OBJECTIVE
Rewrite all of the data below, swapping every occurrence of "Image resolution" for "Screenshot size" and keeping everything else the same. Leave the pictures out of your answer.

Stored items:

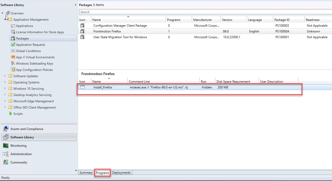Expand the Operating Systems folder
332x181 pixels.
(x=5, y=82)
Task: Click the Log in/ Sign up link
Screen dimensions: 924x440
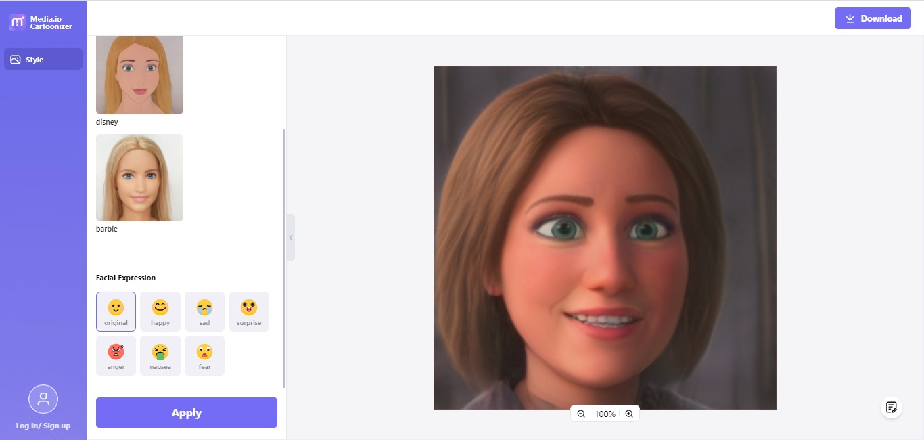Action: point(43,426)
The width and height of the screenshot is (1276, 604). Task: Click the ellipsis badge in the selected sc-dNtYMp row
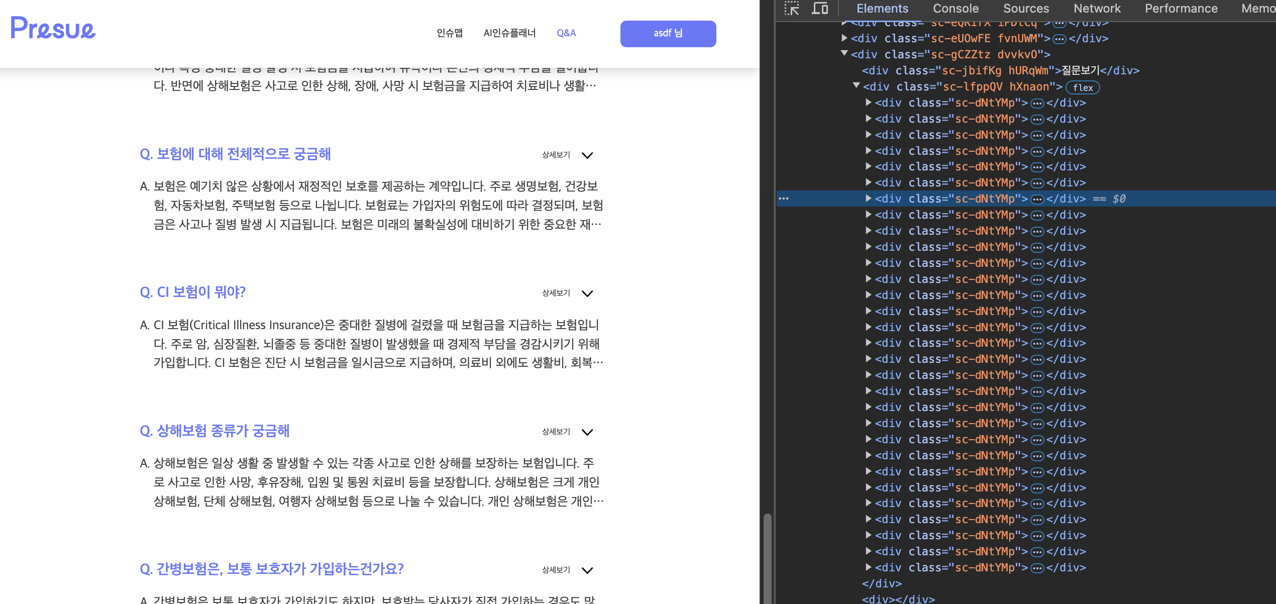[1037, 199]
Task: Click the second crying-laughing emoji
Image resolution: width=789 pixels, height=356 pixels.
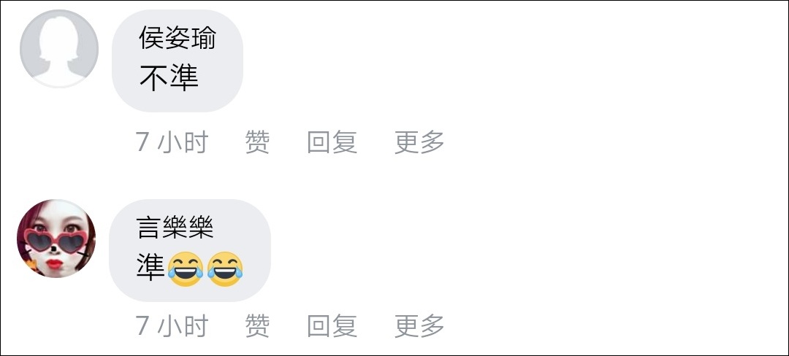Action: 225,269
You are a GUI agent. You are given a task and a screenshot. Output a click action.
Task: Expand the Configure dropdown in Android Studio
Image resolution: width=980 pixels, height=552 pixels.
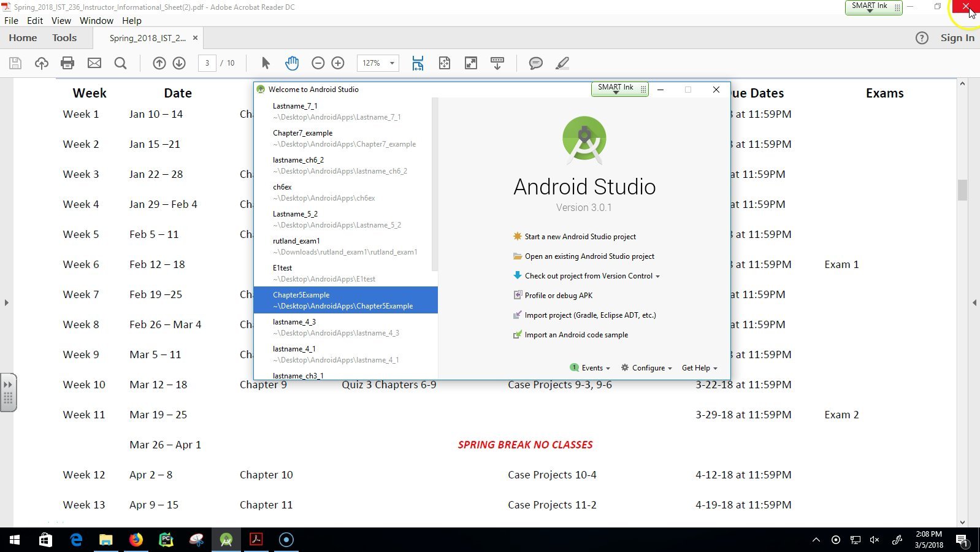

WRITTEN SOLUTION
Expand the Operating Systems folder
332x181 pixels.
(x=5, y=82)
Task: Click the Log in/ Sign up link
Screen dimensions: 924x440
Action: point(43,426)
The width and height of the screenshot is (1276, 604). Task: Click the ellipsis badge in the selected sc-dNtYMp row
[1037, 199]
Task: Click the second crying-laughing emoji
Screenshot size: width=789 pixels, height=356 pixels.
Action: 225,269
You are a GUI agent. You are given a task and a screenshot. Output a click action.
Task: Expand the Configure dropdown in Android Studio
Screenshot size: width=980 pixels, height=552 pixels.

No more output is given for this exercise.